The Ridge(42)
After a long pause, Kimble picked up the folder he’d brought in with him and slid it over the table.
“Speaking of the artifacts he left behind—these are copies of the photographs he had on the walls.”
Roy opened the folder, saw the browning images, most featuring lanky men with harsh expressions and tools in their hands. With a few exceptions, they all seemed to be from the distant past, and from a specific group of men. Laborers on some unknown project.
“Why does he have so many labeled NO?” Roy asked.
“I haven’t the faintest idea. Most of them are that way, but there are ten with names. I’ve made the list there.”
“I see it.” Roy was scanning the names.
“Any chance you could help me figure out who they were, exactly? I know what three of them did. I don’t need any more information on O’Patrick, Estes, or… Mathis.”
Roy looked up and met his eyes. “All right. I’ll see what I can do. What did you find on O’Patrick and Estes?”
“No connection to Blade Ridge.”
There was more there. Roy frowned and said, “Come on, Kimble.”
Kimble sighed. “They both killed people. In different ways, in different decades, in different places. I don’t know how in the hell Wyatt discovered them, or why he kept their pictures, but that’s the story.”
“And Jacqueline,” Roy said. “So of the ten here, you already know that three were murderers.”
“That’s right.”
“If these other seven prove to—”
“If they prove to be, I won’t be surprised. Murder seemed to fascinate Wyatt. I’m trying to understand why. You can help me by telling me about them.”
“Why do you care, Kimble? It was a suicide.”
Kimble drained the rest of his beer.
“Wasn’t it?” Roy said, the first time any other possibility had crossed through his mind. He’d seen the corpse, had seen the gun in the dead man’s lap. But guns could be placed in a way to suggest suicide. Kimble would be well aware of the forensic response to the scene by now, and maybe there was something in it that Roy hadn’t anticipated.
“He did a lot of talking about how I would investigate this,” Kimble said slowly. “When he called me that morning, he kept talking about the differences between suicide and homicide. Made the outright suggestion that someone could be compelled to kill himself by another, and then it shouldn’t be considered a suicide at all.”
Roy was astonished. He said, “You think somebody else is involved in this?”
“I have no idea. But it’s my job to find out. And listen—you had an inordinate amount of time alone at that scene before I reached you. Would have been shorter, but Shipley flipped his cruiser.”

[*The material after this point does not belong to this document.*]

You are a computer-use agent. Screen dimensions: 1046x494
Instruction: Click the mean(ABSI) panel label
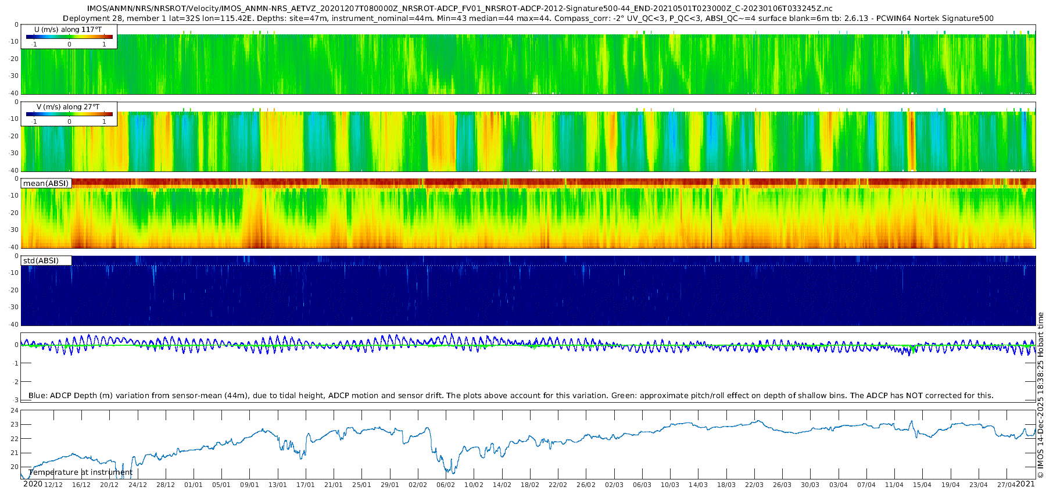point(46,183)
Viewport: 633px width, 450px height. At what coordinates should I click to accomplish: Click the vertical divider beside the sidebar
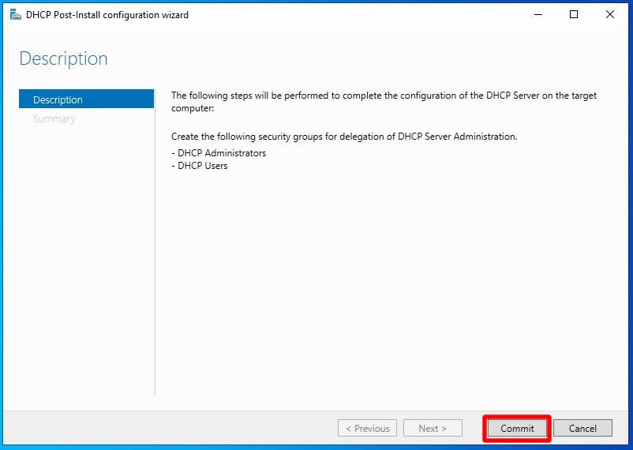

Roy held up his hands, palms out. “I didn’t tamper.”
Kimble gave him a measured stare, then said, “You’d understand why I might be skeptical of that, considering the stunt you pulled with the notepad.”
“I was walking around that crazy place and saw the names of my own parents written on one of those maps. Forgive me for a bit of curiosity.”
“I understand curiosity. I also understand that I gave you a direct order, asked you to turn over the notes you’d taken, and you gave me a handful of blank pages, then chose that time to mention Jacqueline and take my mind away. Not a bad play on your part, and it’s my fault for falling for it, but if you came across other things of interest in that place, I need to know.”
“All I left with was the names.”
“You didn’t find any cameras?”
“Cameras?”
“That’s right.”
“No, I did not.”
“A question of timing that I need answered: when you busted the bulb, that tripped the breakers and knocked out the power, right?”
“Yeah. I flipped the breakers back so I could see my way around to stop the bleeding.” He held up his bandaged hand.
“All right. How long was the power out?”
“Hell, I don’t know. Ten minutes? I’m not certain.”
“You heard the sirens, then heard the wreck. That’s what you told me yesterday. Correct?”
“Correct. I was going to go down to check it out, but your dispatcher was emphatic that I remain where I was.”
Kimble mulled on that, staring at the wood paneling above Roy’s head, and then refocused his gaze and said, “So when the wreck took place, when you heard the sounds of it, was any light on?”
It was a puzzling question. Roy thought about it, wanting to be sure he had it right, and then shook his head.
“Power was out. I went back in after I heard the accident. Found the electrical panel, flipped the breakers.”